- [Problem requirements] With the pictures removed, reproduce exactly the lines from the one that contains "The image size is (587, 379)." through the last line of the entries below.

- [Exercise material]
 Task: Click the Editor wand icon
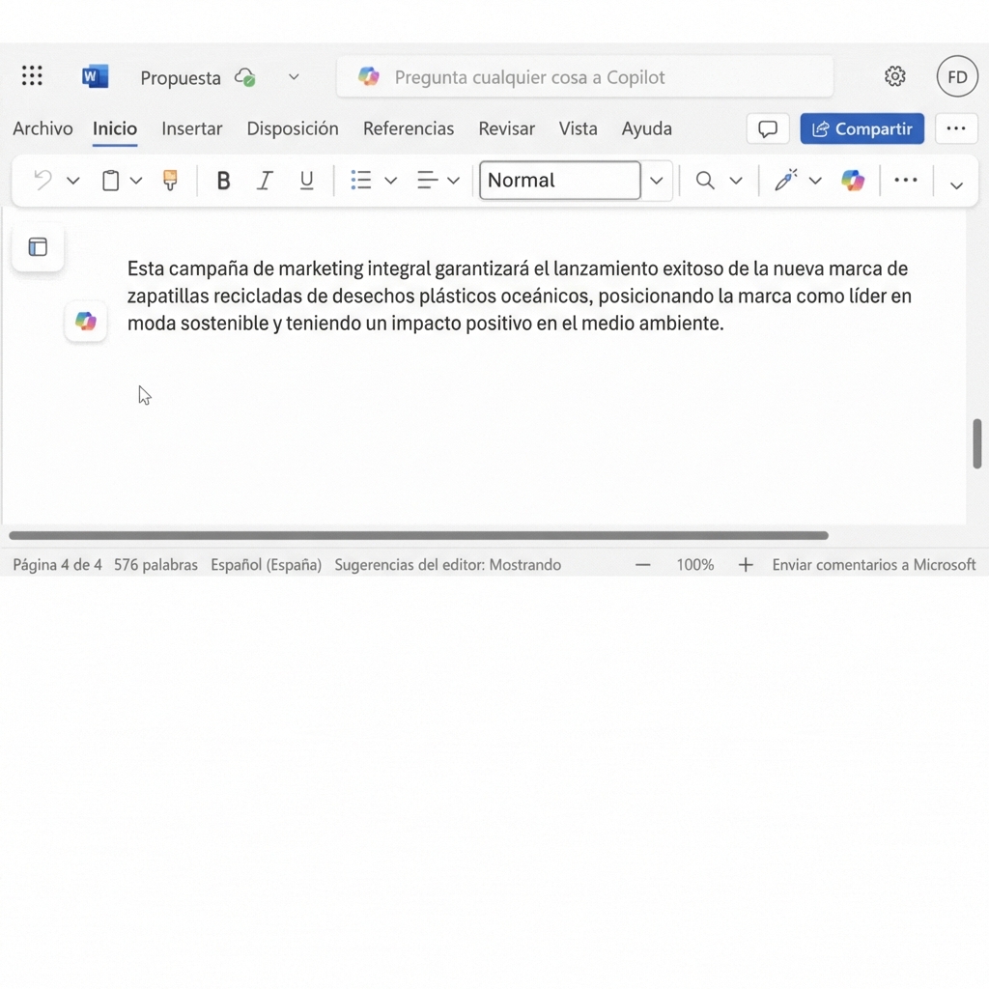[786, 180]
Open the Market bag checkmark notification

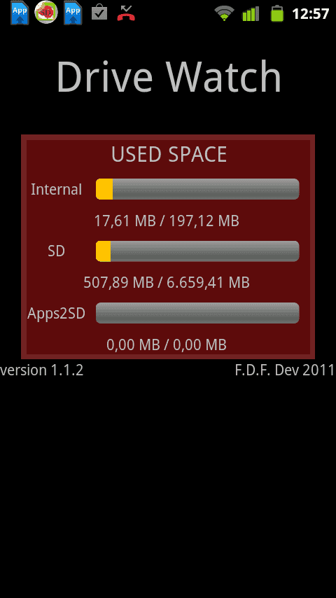(x=99, y=12)
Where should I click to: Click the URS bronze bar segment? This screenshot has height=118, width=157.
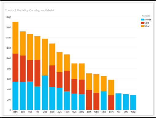coord(45,92)
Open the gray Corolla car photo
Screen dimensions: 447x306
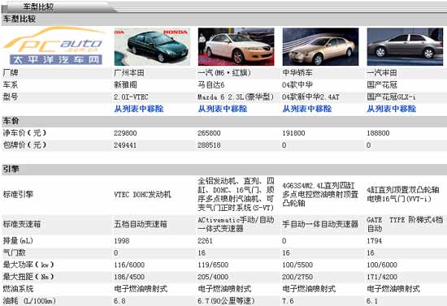[x=405, y=47]
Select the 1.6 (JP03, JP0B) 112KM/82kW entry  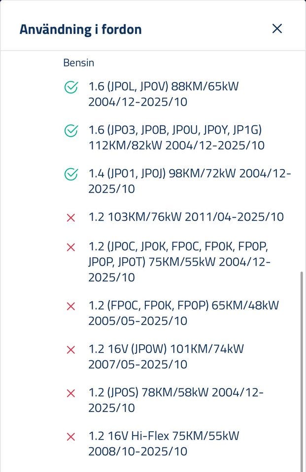(176, 138)
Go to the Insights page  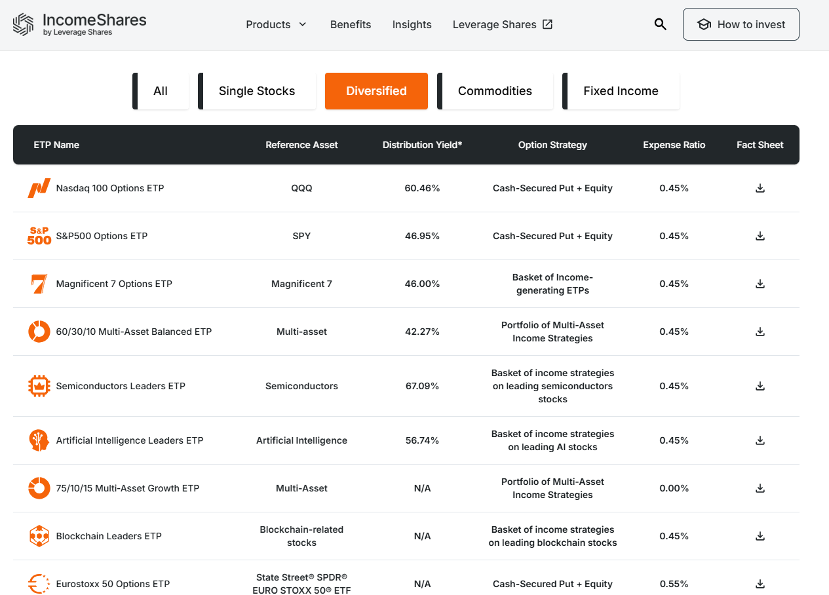tap(412, 24)
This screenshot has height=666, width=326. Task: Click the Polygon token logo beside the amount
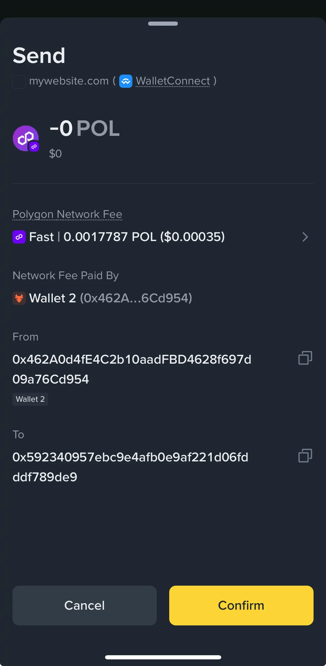26,138
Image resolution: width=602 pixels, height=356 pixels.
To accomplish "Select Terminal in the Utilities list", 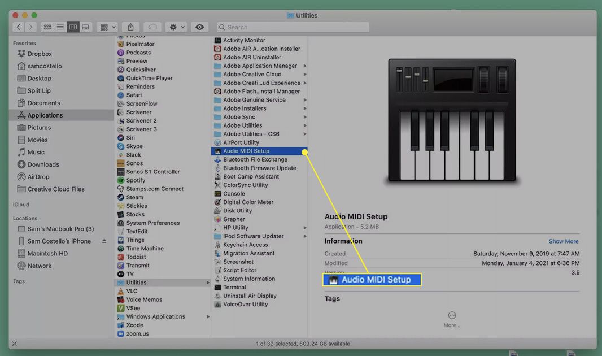I will tap(234, 288).
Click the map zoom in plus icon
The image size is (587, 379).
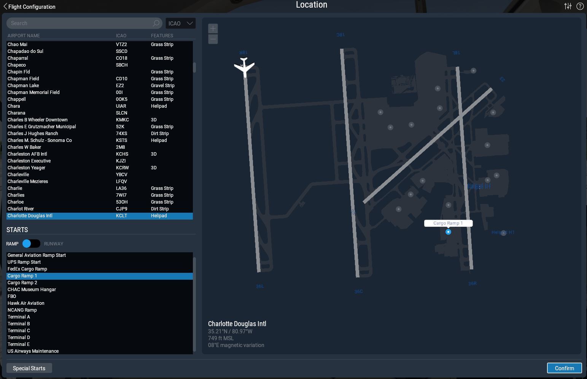tap(213, 28)
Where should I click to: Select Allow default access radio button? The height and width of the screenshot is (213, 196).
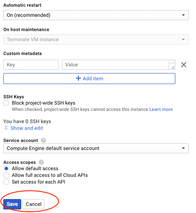(6, 168)
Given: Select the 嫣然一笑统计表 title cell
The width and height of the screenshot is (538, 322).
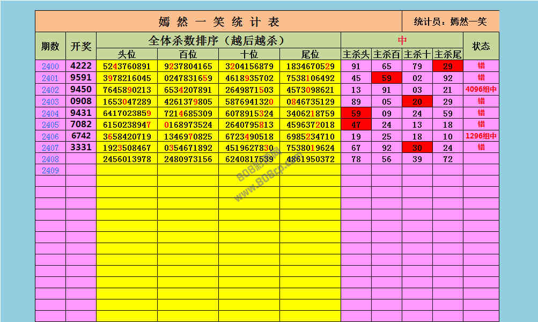Looking at the screenshot, I should click(218, 21).
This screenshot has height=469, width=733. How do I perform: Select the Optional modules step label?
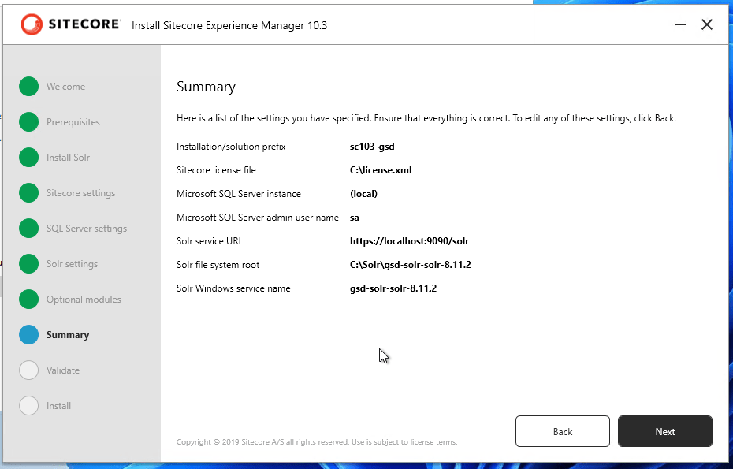click(84, 300)
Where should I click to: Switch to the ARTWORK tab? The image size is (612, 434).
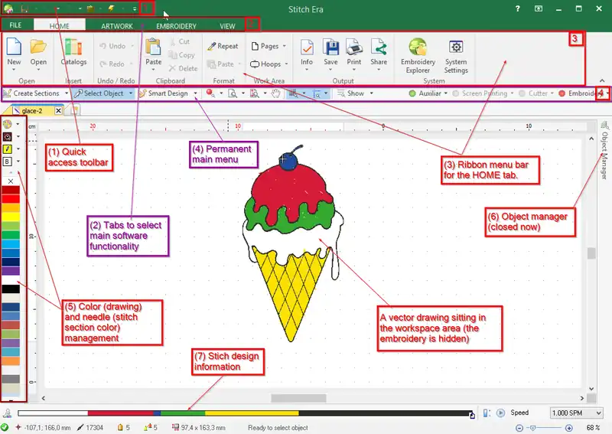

- [Output of the task]
The image size is (587, 379).
tap(213, 28)
Where should I click to: Select Allow default access radio button? The height and width of the screenshot is (213, 196).
(6, 168)
Given: Select the 嫣然一笑统计表 title cell
The width and height of the screenshot is (538, 322).
Looking at the screenshot, I should click(218, 21).
This screenshot has height=469, width=733. How do I perform: Select the Optional modules step label?
click(84, 300)
Where should I click to: Switch to the ARTWORK tab? The image size is (612, 434).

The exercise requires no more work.